For Clément Ganier, member of the League for the Protection of Birds (LPO), Grands Causses, who observed its presence on January 6, 2023 and photographed the specimen in flight on February 10, it is rare to observe this bird in Europe. . Above the Gorges du Tarn, it has only been reported three times in twenty years.
A rare presence in Europe and France
It is a species that comes from sub-Saharan Africa, it is not present in Europe. It is assumed that he ended up here by following Spanish griffon vultures, some migrating to Africa. There can be an erraticism (without coherence) in certain individuals who will seek new colonies, new territories, suddenly they will be led to move, it happens.
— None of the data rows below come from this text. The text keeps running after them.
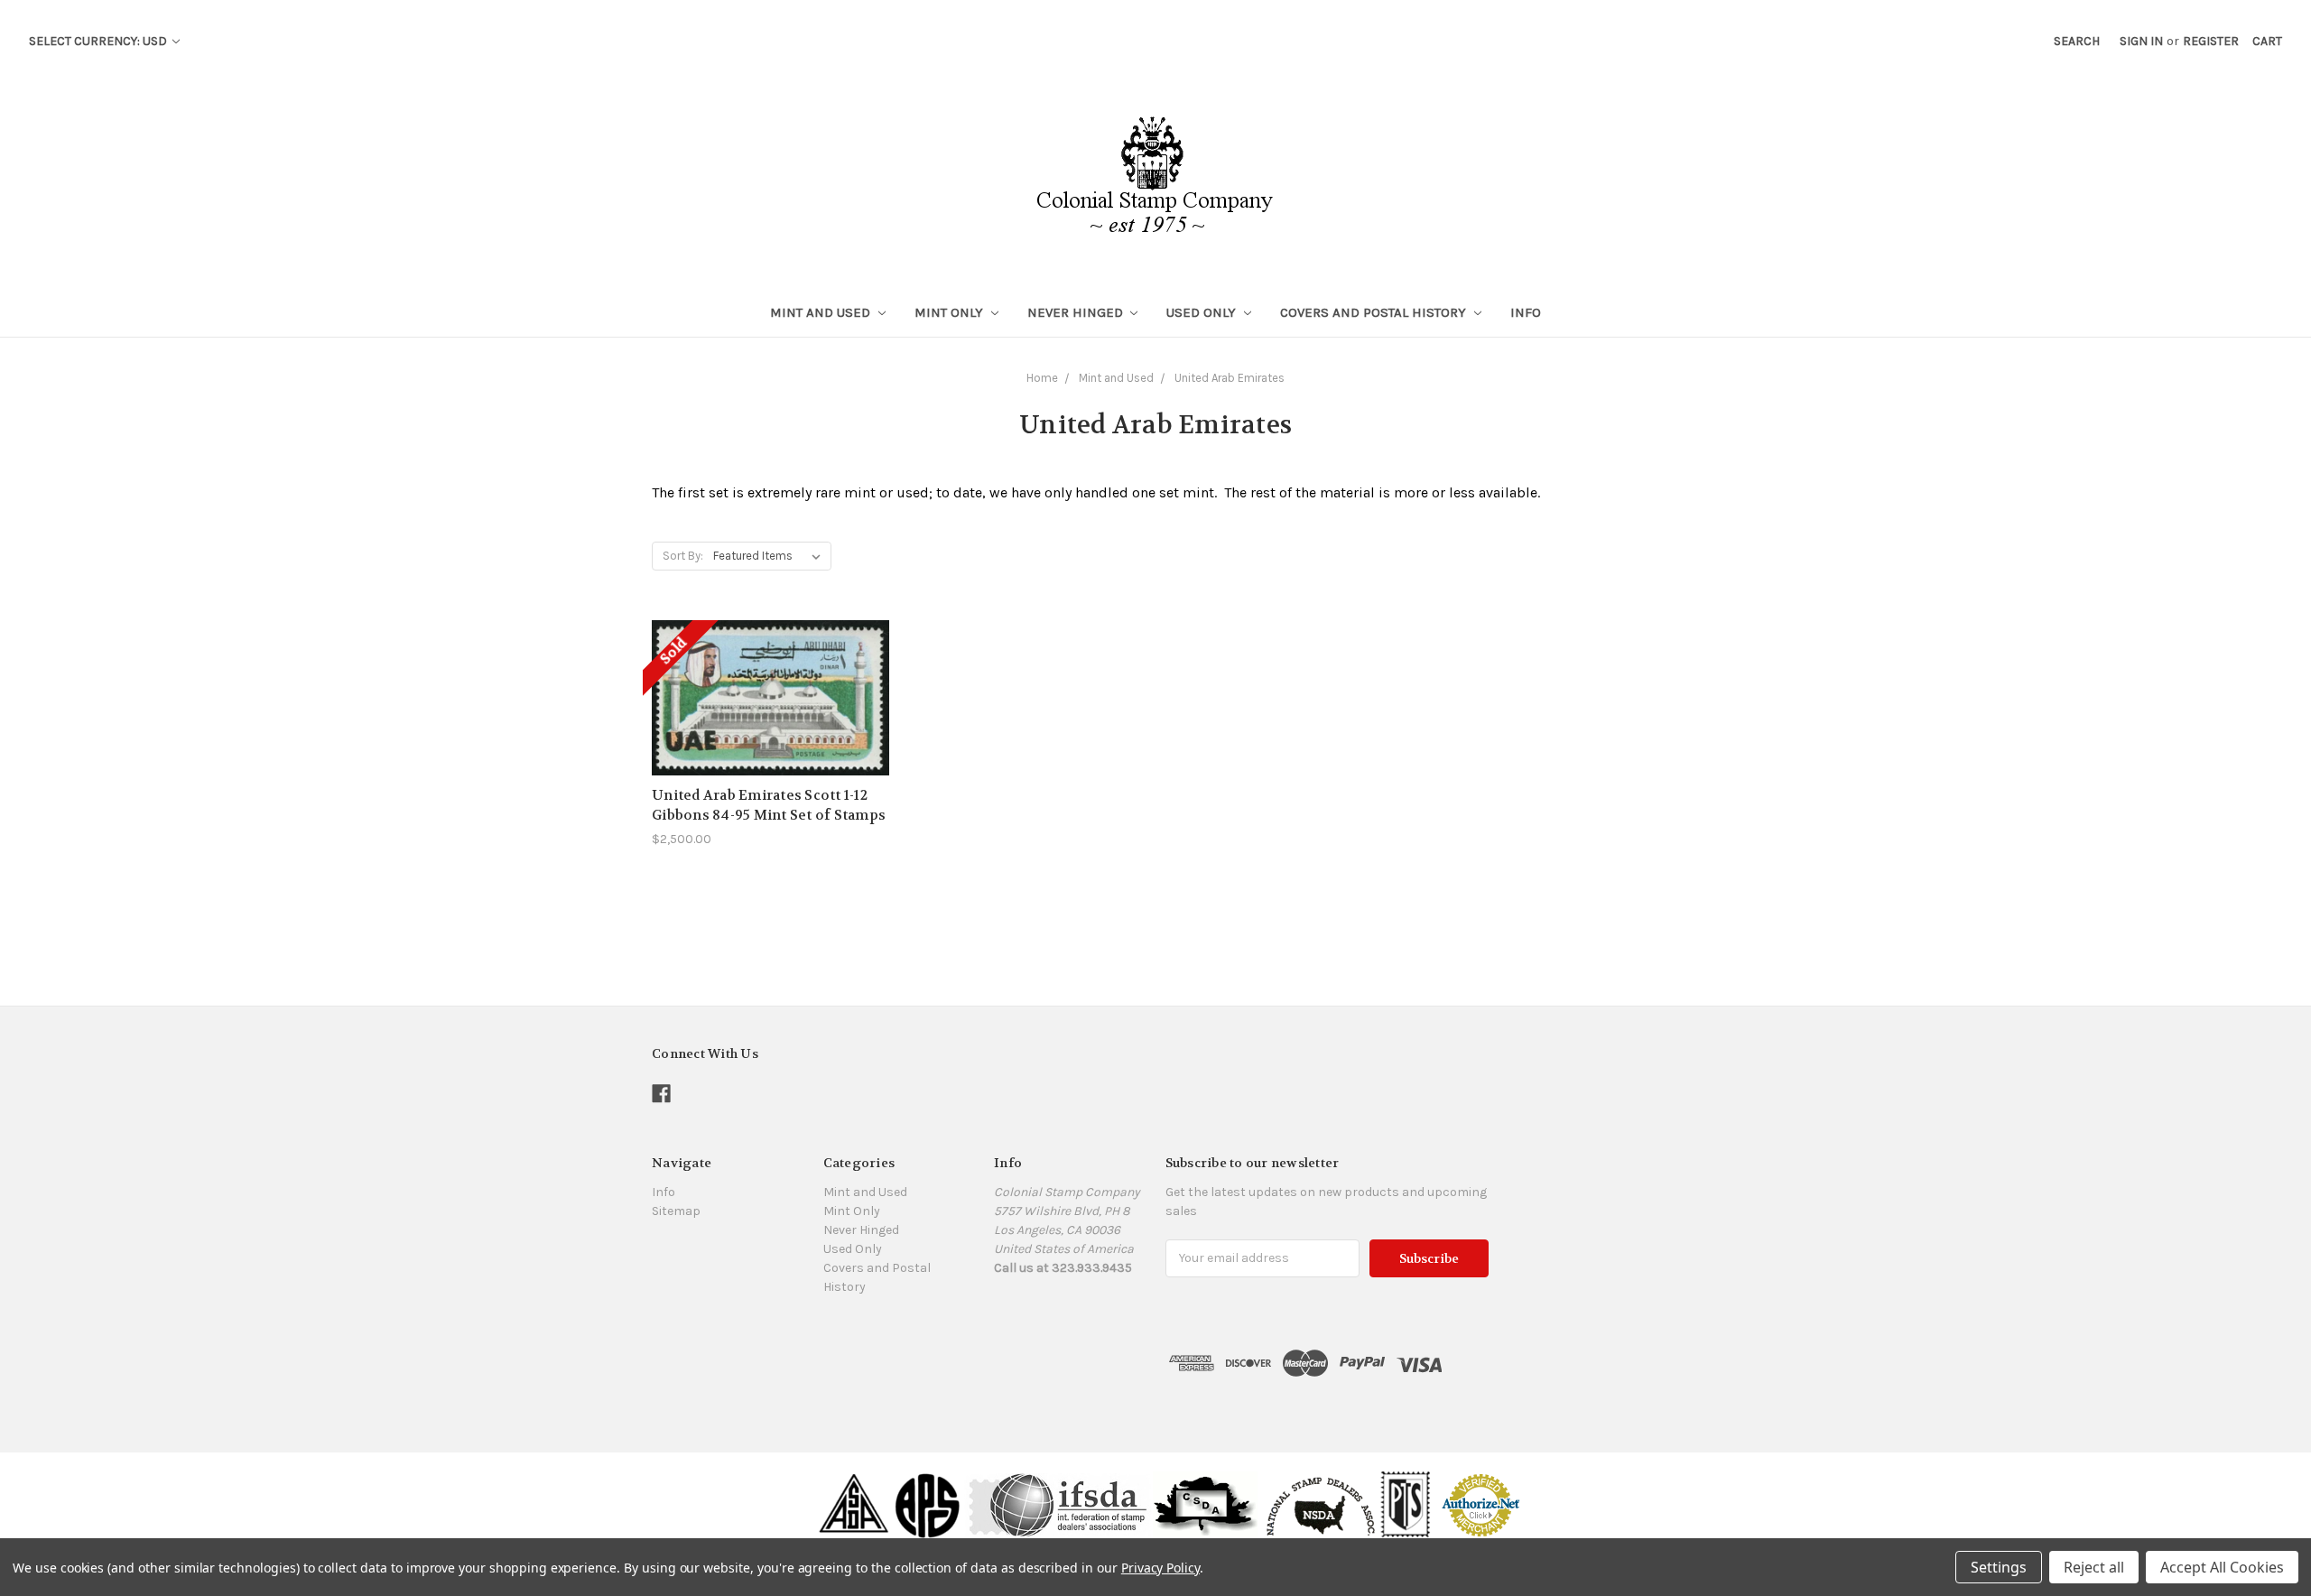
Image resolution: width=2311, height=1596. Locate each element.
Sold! (770, 720)
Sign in (2141, 41)
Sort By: (683, 555)
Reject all (2094, 1567)
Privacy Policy (1160, 1567)
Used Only (1202, 312)
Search (2077, 41)
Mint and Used (822, 312)
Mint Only (950, 312)
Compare (765, 688)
Since then, the individual would have deserted South Aveyron, we have not seen him for a month, specifies Clément Ganier, but he would have been seen in the sky of the Alpes-Maritimes.
An African species like this in France is quite rare, the presence of only about ten individuals has been mentioned, adds Clément Ganier,
In Aveyron, the phenomenon is moreover rather recent: the first valid mentions in the Grands Causses were made in 2017, 2018 and in 2021, it is very rare to observe these species.
Could the raptor stay on our territories and return to Aveyron? We are less sure, but in Portugal, there was a Rüppell’s vulture which lived for ten years in a colony of vultures, specifies the ornithologist.

Rüppell’s vulture, its presence observed in the Tarn gorges.

© Clément Ganier – LPO Grands Causses.